I have a dumb question.
If this is so easy....what on earth is Google spending their money on?
Shouldn’t they just hire you?
IOW, doesn’t the reality that one of the largest computer related companies in the world is still trying to work out the details give you pause?
Isn’t illogical to dismiss my statements about the cost of the electronics - when Google is in actuality using the exact electronics I am describing?
Does it really make sense to claim the technology already exists and for the most part is already installed on cars....when Google have to bolt on 150k more to get it to work as a prototype?
All of these questions are outside the context of my argument. It challenges why we are even having the argument. It makes no sense whatsoever, unless of course, you are smarter than the collective knowledge at Google
Or perhaps it might be a tad bit more complicated than what you make it out to be.
Put another way....either Google should hire you....or you are wrong. And if you can’t march up to their headquarters, and bang on their door with a million dollar salary demand, I am right.
Disagree? Point out where my logic falls apart.
I used to think like you. That the whole self driving car thing would require a massive overhaul to our infrastructure, be hugely expensive, and probably would never happen. Then 3 things happened:
1 - GPS
2 - OnStar
3 - self parking
Each of these added a very important piece of the puzzle. With GPS the car gained the ability to know where it is in the world and relate that to a rendition of the world. OnStar gave the car interactive communication with servers allowing that rendition of the world to be updated. And self parking gave cars situational awareness without having to talk to a central server AND the ability to react to stimuli. Those 3 ingredients together are the basis for the self driving car.
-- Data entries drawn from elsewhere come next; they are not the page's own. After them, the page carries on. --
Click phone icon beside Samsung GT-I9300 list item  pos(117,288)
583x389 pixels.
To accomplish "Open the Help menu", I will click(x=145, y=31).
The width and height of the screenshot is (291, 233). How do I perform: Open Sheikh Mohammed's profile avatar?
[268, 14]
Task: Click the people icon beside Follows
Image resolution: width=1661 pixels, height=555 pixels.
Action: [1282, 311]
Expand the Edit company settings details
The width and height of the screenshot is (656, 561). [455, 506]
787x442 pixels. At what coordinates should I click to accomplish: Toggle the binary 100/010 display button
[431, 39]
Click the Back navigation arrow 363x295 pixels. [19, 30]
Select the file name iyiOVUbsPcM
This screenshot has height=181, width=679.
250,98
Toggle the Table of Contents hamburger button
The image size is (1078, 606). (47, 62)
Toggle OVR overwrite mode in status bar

Now there’s still a lot that needs to be added, especially on the situational awareness side, to be able to self drive cars will need to be able to “see” half a mile at least as well people, which means seeing a LOT of stuff. But that’s primarily heuristics and sensors. Not that tough, you can mostly solve that by throwing hardware at it. And if there’s one thing we have plenty of is hardware, that smart phone in your pocket has more computing power than the entire planet had when we landed a man on the moon. Think about the implications of that, the ENTIRE Apollo program, Houston, the capsule AND the lander (which didn’t have enough memory to run both radars at the same time), can be an app now (and you’ll be able to run both radars). All those problems you outline are solvable software problems, a lot of them are solved even, they’re just solved on hardware that’s too big for cars. At least for now.
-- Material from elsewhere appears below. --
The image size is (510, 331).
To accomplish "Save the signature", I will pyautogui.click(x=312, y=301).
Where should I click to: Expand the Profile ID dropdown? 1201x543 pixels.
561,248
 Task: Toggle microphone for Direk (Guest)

Google is barking up the wrong tree, at least in the short term. They’re still trying to solve the problem the old way. Which makes sense for them, they are a central server farm oriented company, that’s how they think. Their business is structured around the idea that you get your device to talk to Google and let Google handle it. Which is fine for what they do, and eventually could work for the old sci-fi model of smart roads driving cars for everybody. Which is how we all thought this problem would have to be solved. But it isn’t. The DARPA challenge (which oddly enough Google participates heavily in) is how this problem will be solved, it’s the path the car companies are taking, though I’m not even sure they all realize it.
I’m not smarter than Google, I’m seeing the puzzle differently. Who knows, eventually we may go to their path. There are certain long term advantages to a server run system, it’s great for dealing with traffic jams, and can interact directly with various DOT traffic control programs. But the big punchline is we can get to self driving BEFORE that system is in place, and we ARE getting to it. Whether you’re willing to admit it or not, we’re constantly adding more situational awareness to our cars, and more ability for them to react.
It is not technologically challenging to deliver a large machine from Auckland, NZ to Paris. However this is work that has to be done by someone - by many people, using many different vehicles. Google is implementing something that theoretically has a solution. But not every mathematical solution can be easily and accurately used in practice - see NavierStokes equations, for example. (They are solved by CFD methods.) This is the work that takes time and money.